SEC-cyBERT/docs/archive/v1/T5-ANALYSIS.md
2026-04-05 21:00:40 -04:00

244 lines
11 KiB
Markdown
Raw Blame History

This file contains ambiguous Unicode characters

This file contains Unicode characters that might be confused with other characters. If you think that this is intentional, you can safely ignore this warning. Use the Escape button to reveal them.

# T5 Plurality Analysis & Model Disagreement Deep-Dive
**Date:** 2026-04-02
**Author:** Claude (analysis), Joey (direction)
## Methodology
### Data Sources
| Source | File | Records |
|--------|------|---------|
| Gold adjudication | `data/gold/gold-adjudicated.jsonl` | 1,200 (92 T5) |
| Human labels | `data/gold/human-labels-raw.jsonl` | 3,600 (3 per paragraph) |
| Holdout paragraphs | `data/gold/paragraphs-holdout.jsonl` | 1,200 |
| Opus v3.0 | `data/annotations/golden/opus.jsonl` | 1,200 |
| GPT-5.4 v3.0 | `data/annotations/bench-holdout/gpt-5.4.jsonl` | 1,200 |
| Gemini v3.0 | `data/annotations/bench-holdout/gemini-3.1-pro-preview.jsonl` | 1,200 |
| GLM-5 v3.0 | `data/annotations/bench-holdout/glm-5:exacto.jsonl` | 1,200 |
| Kimi v3.0 | `data/annotations/bench-holdout/kimi-k2.5.jsonl` | 1,200 |
| MIMO v3.0 | `data/annotations/bench-holdout/mimo-v2-pro:exacto.jsonl` | 1,200 |
| v3.5 re-runs | `data/annotations/{golden,bench-holdout}-v35/*.jsonl` | 7 × 359 |
### Analysis 1: T5 Case Decomposition
All 92 T5-plurality cases extracted and categorized by:
- **Confusion axis**: which categories are competing (e.g., MR↔RMP, BG↔MR)
- **Vote distribution**: human votes (3 per paragraph) and model votes (6 per paragraph)

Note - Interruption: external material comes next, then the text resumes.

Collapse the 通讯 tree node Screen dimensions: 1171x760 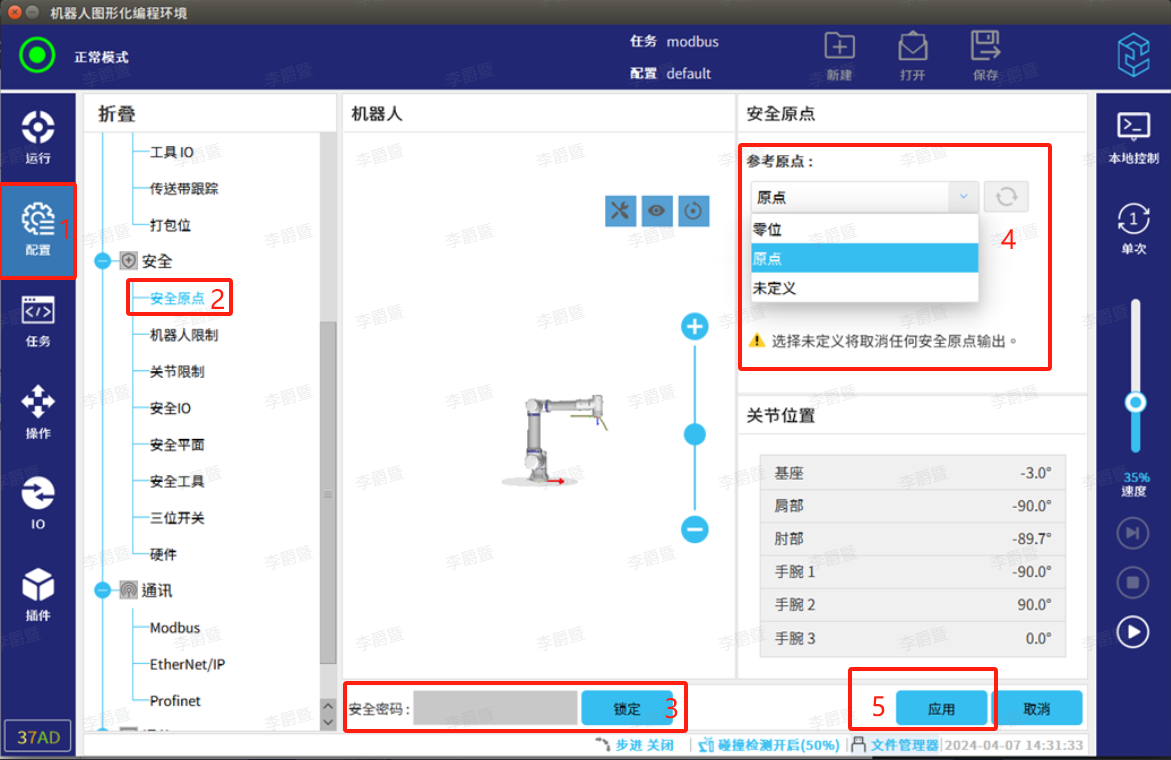(x=103, y=591)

- **Plurality strength**: how many of 9 signals support the winning label
- **Human-model alignment**: whether human and model majorities agree (spoiler: 0/92)

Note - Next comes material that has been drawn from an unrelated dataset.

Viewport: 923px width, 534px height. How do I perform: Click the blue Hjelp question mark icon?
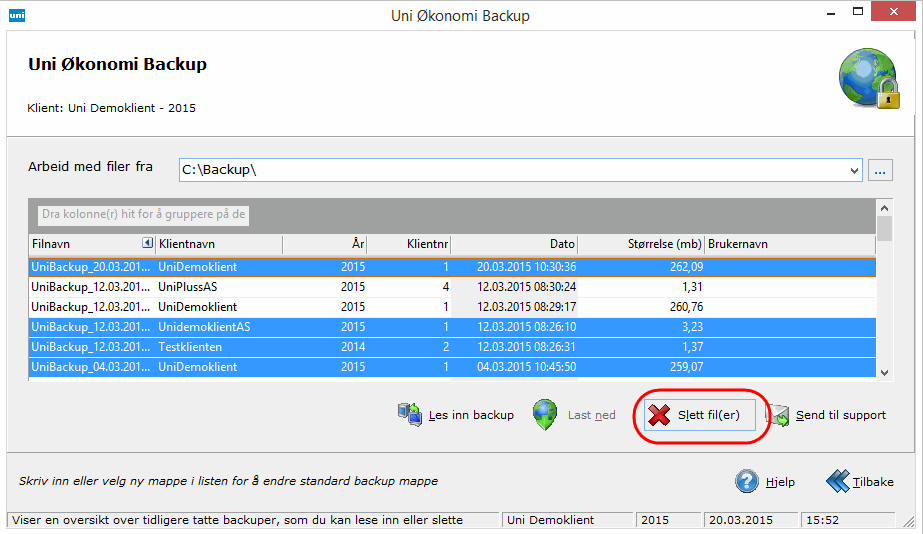coord(747,481)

### Analysis 2: Model Disagreement Patterns (Full 1,200)
For all 1,200 holdout paragraphs:
1. Built 6-model vote vectors
2. Categorized by agreement level (6/6, 5/1, 4/2, 3/3)
3. For splits, identified which model(s) dissented
4. Computed per-model dissent rates (how often each model is the odd one out)

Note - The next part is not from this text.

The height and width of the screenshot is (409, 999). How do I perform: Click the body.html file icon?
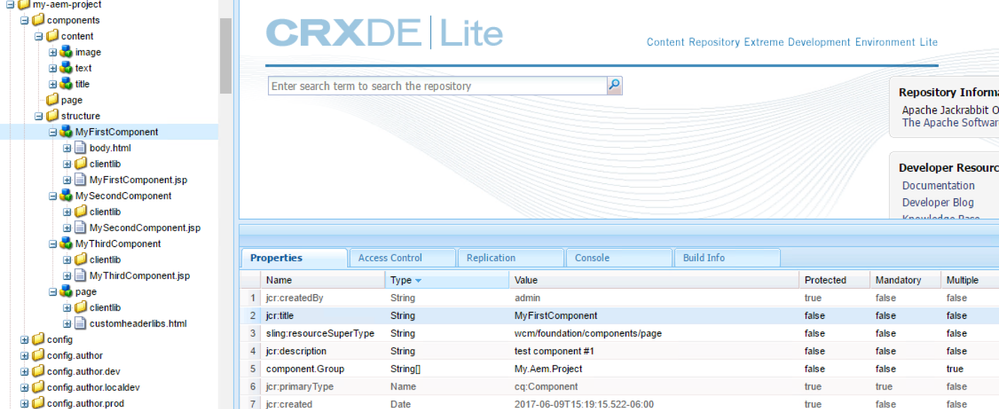(80, 148)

5. Mapped dissent to confusion axes
### Analysis 3: Model Reasoning Examination
For T5 cases, read the `reasoning` field from Opus, GPT-5.4, and Gemini annotations to understand:
- What textual features each model cites when classifying
- Whether models apply codebook decision tests (person-removal, board-line) or keyword-anchor
- How v3.0 vs v3.5 reasoning differs for the same paragraphs
### Analysis 4: v3.0 vs v3.5 Prompt Impact
Compared model agreement on the 359 confusion-axis paragraphs between v3.0 and v3.5:
- Agreement distribution shifts
- Per-axis dissent changes
- Per-model improvement rates
- Category distribution shifts (over/under-correction)
---
## Key Findings
### Finding 1: Gemini is a Systematic MR Outlier
| Metric | Gemini | Average of other 5 |
|--------|--------|---------------------|
| Dissent rate (5/1 + 4/2 splits) | 35.5% | ~20.6% |
| MR labels (v3.0, full 1200) | 302 | ~192 |
| MR↔RMP dissenter-votes | 69 (45% of axis total) | ~17 each |
| Accuracy vs adjudicated gold | 84.0% | ~86.5% |
**Mechanism**: Gemini's reasoning fields show keyword-anchoring on credentials (CISSP, CISM, years of experience) and named titles. When these appear, Gemini's reasoning literally states "which triggers the Management Role category" regardless of surrounding content. It does not consistently apply the person-removal test.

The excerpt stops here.